3.6.1. Integrity of Hydrological Data, Consistency and Runoff Efficiency Dynamics in the Basin

Double mass consistency (DMC) is an indispensable mathematical principle stating that the ratio of two related independent variables remains constant, unless influenced by an external factor. In this study, the independent variables are precipitation and water yield (Figure 8). The DMC is a plot of the cumulative value of runoff against the cumulative value of precipitation. Between 1965 and 2016, the curve revealed a distinct inflection point around 1991. The increase in the runoff coefficient could be related to the DMC slope (K) tilting upwards after 1990. In the dry season, there is likely less water to be used to recharge the aquifers because water is leaving the basin as runoff. This non-stationarity was revealed in our study period, showing changes at a specific point in time. For instance, before 1990, the lines were relatively straight, meaning that the relationship between runoff and precipitation was stable. A non-stationarity was detected after 1991 and 2000, which revealed a major regime shift as shown in Figure 8. And the choice to split the study into two epochs, historical (1965–1990) and current (1991–2016), is obvious. Additionally, the coefficient of determination (R²) > 0.95 showed how perfectly the data fit the straight lines, and yielded R² values of 0.996 and 0.995 for both precipitation and WYLD, respectively, indicating that during that specific study period, the relationship between precipitation and water yield is highly consistent. Our study showed a runoff efficiency change of 2.8%, which demonstrated a classic deforestation and urbanization impact; the basin is becoming more efficient at producing runoff.

Furthermore, a linear regression analysis was performed to quantify the precipitation–runoff relationship of the Double Mass Curve (DMC) for the historical and current periods, shown in

Table 7. Regression analysis to quantify the runoff generation efficiency from 1965 to 1990.

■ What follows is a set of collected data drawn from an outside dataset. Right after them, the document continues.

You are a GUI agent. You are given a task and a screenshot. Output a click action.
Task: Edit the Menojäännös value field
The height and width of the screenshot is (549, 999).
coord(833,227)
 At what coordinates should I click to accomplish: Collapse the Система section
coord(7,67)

Period	Slope Coefficients (K)	Multiple R	Observations (Year)	R2	Adjusted R2	p-Value	Significance (F)	Lower 95%	Upper 95%
1965–1990	0.6701	0.9999	23.00	0.9998	0.9998	0.0000	0.0000	0.6657	0.6745
1991–2016	0.6887	0.9995	23.00	0.9989	0.9989	0.0000	0.0000	0.6784	0.6990

. A straight line denoted a constant relationship, while a change in slope indicated that water yield is affected by factors other than precipitation. Additionally, in the cumulative relationship between precipitation and water yield, the model yielded an adjusted R² value of 0.9997 (an acceptable linear correlation). The model showed a lower p-value (3.70 × 10⁻⁴⁰), confirming a highly significant regression model (p-value < 0.001) for both periods. The historical period yielded a runoff coefficient (K) of 0.67, with a 95% confidence interval of 0.665 to 0.674. A highly statistically significant p-value of 1.24 × 10⁻³² was obtained, which is below the 0.05 threshold, with a runoff coefficient (K) of 0.6886 and a 95% confidence interval of 0.678 to 0.699.

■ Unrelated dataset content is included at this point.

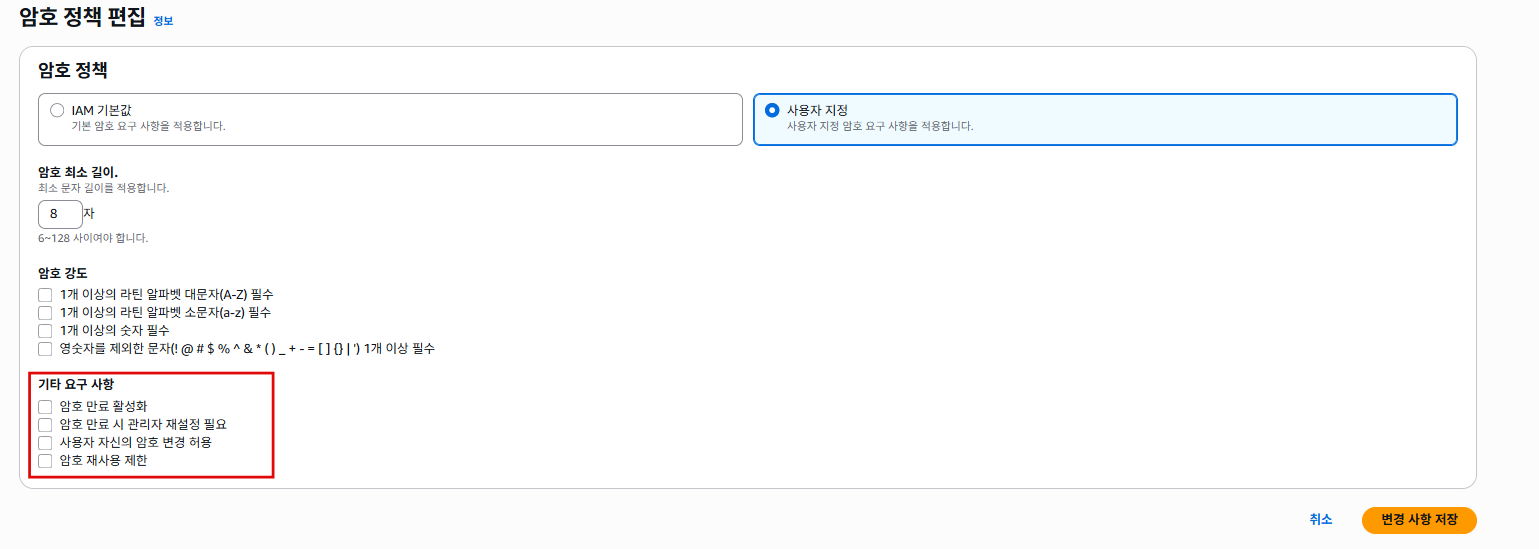1539x549 pixels.
Task: Click the 기타 요구 사항 section heading
Action: pyautogui.click(x=76, y=385)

A surge in runoff efficiency indicated that the river is becoming more efficient at shedding water in a large basin like the Rokel-Seli River. This showed that precipitated water that reaches the earth’s surface immediately rushes into river channels rather than infiltrating. Based on the results obtained, this can be associated with the land use changes. For instance, soil degradation due to human activities (mining, urbanization, agriculture, and deforestation) could lead to a decline in canopy interception because of the decrease in forest land. This could lead to the loss of soil surface roughness, which causes less agricultural production due to the decline in infiltration and triggers an increase in runoff. The Rokel-Seli River Basin showed a significant loss of its natural buffering capacity as the runoff coefficient transformed from 0.66 to 0.69 from the historical to the current period, respectively, as shown in Table 7. During the historical period, forest land dominated the basin, which enhanced subsurface flow and infiltration, while the current degraded state of the basin offers a surge in surface runoff. The findings suggest that LULC transformation (degradation) has subjected the basin to a more responsive system, wherein rainfall is most often converted to discharge. This compromised the dry season baseflow sustainability and decreased the ecological water residence time. The increase in flood risks during the wet season is explained by the paradoxical observation of a higher runoff coefficient, despite the decline in the yearly precipitation. The flood event in the RSRB basin is a reflection of its inability to preserve surplus water in the wet season to sustain the dry season [41].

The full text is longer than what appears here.